Training structure
Faculty of Law and Political Science
Presentation
The interdisciplinary “Scientific Data Steward” degree program is based on the recognition of a training need expressed by the scientific communities, a need that stems from the guidelines of the National Open Science Plan (2018) and the European Commission. The program is designed to serve all scientific communities (faculty members, researchers, engineers, doctoral students, and undergraduates).
The open science policy is also driven by the challenges currently posed by the “data-driven economy” (IoT, AI, etc.). It is therefore now essential for research institutions to produce data that can be reused not only by researchers themselves but also by the private sector. This, however, requires that the data produced be shareable and disseminable—and thus “machine-readable.” With this in mind, the use of specific formats has been recommended by public authorities, with the support of part of the research community (the FAIR format: findable, accessible, interoperable, reusable). These requirements now determine the funding of research projects and are mandatory for the implementation of LabEx programs (staff training, development of Data Management Plans).
The program, which has been running for four consecutive years (2020–2024) and has already produced about 100 graduates, aims to meet the strong demand for training in “data engineering.” A program that addresses the aspects of research data management (Scientific Data Steward) from technical, legal, and economic perspectives is therefore essential today.
The training is intended for scientific communities across all disciplines and at all levels.
The Scientific Data Steward University Diploma is based on two pillars:
• Excellence – Professors, research engineers, research directors, and professionals in the fields of healthcare and data are part of the teaching team for the Montpellier University Diploma program.
• Online – The university diploma program will be digital, and classes will be held online. The goal is to promote flexibility in knowledge transfer and increase the number of students.
Objectives
The goal will be to present the scientific data environment from two perspectives:
1/ A doctrinal approach, grounded in fundamental knowledge, aimed at awarding a degree of excellence:
The first part of the training helps participants understand the data environment in science
The following will be developed: collaborative research, funding for research focused on data collection and analysis, and strategies for the development of
data science projects as well as the governance rules that apply to data.
2/ A practical perspective on "Scientific Data Steward" research
These two approaches will be organized into modules comprising 186 hours of classes and online educational content.
The aim will be to present the key principles of research data governance (I), explain the tools for analyzing research data (II), and understand how to manage open research data (III) (see attached outline).
I. Understanding data governance requires an overview of the major challenges facing open science.
II. Mastering scientific data analysis tools requires understanding not only how data is extracted, contextualized, mined, and explored, but also how it can be secured (both technically and legally) and protected.
III. Managing open scientific data requires knowing how and when to share data, how to preserve, store, and archive it, and how to make the most of it (both scientifically and legally).
Program
Training volume: 125 hours
¬ Program:
Module 1: The Key Principles of Research Data Governance
Module 2: Tools for Analyzing Research Data
1. Extract the data
2. Manage Data
3. Explore and analyze the data
4. Secure the data
Module 3: Understanding How to Manage Open Research Data
1. Develop a data management plan
2. Store and archive data
3. Disseminate and share data
4. Make the Most of Data
Admission
Admission requirements
For students in their initial training program, a completed master's degree.

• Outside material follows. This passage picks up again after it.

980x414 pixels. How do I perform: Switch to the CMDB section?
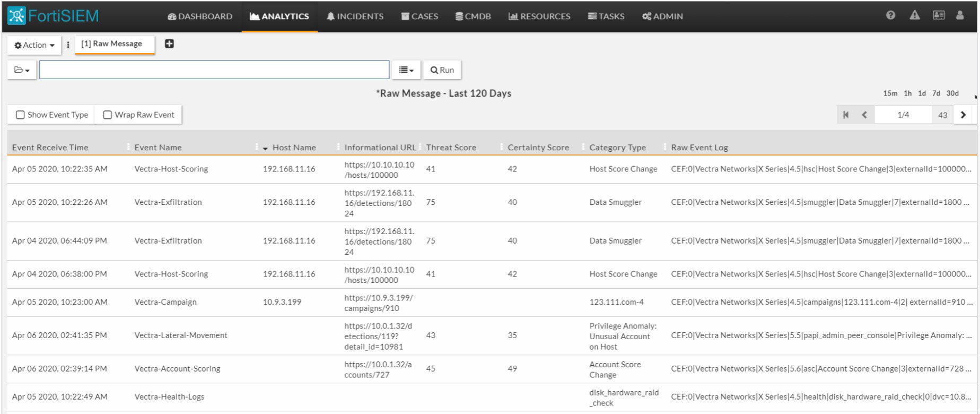[x=473, y=16]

For continuing education, as determined by the academic director.
Tuition fees
- Initial training: 700€
- Continuing education: 3,500 €
- Special Rates:
200 €: Scholarship Recipients
350 €: Doctoral students
2,000 €: Self-financing
1,500 €: Job seekers registered with Pôle Emploi following a referral for a case review committee meeting
35 € / h: Registration for a single module (hourly rate increased by 28%)
€0: Re-enrollment in the second year to complete the degree (spanning two academic years)
Mandatory prerequisites
For students in their initial training program, a completed master's degree.
For continuing education, as determined by the academic director.
And after
Professional integration
The role of “Data Management Officer” is expected to eventually emerge in laboratories, as researchers and faculty members cannot always take on this task. It is therefore important to anticipate this need. Data management tasks can sometimes also be assigned to doctoral students. They must therefore be able to understand what happens to the data they handle. Finally, researchers and faculty members must understand the challenges and techniques involved in optimally storing and archiving data produced within a laboratory, for example, as well as how they can or must design Data Management Plans. They must also be able to determine what they can and cannot do with datasets when partnering with private-sector companies. Finally, doctoral students—to whom the training is open—may benefit from acquiring a “culture” of scientific data management if they wish to pursue a career in research, or simply because they are already handling large datasets in their laboratories, or because they have an innovative project to develop.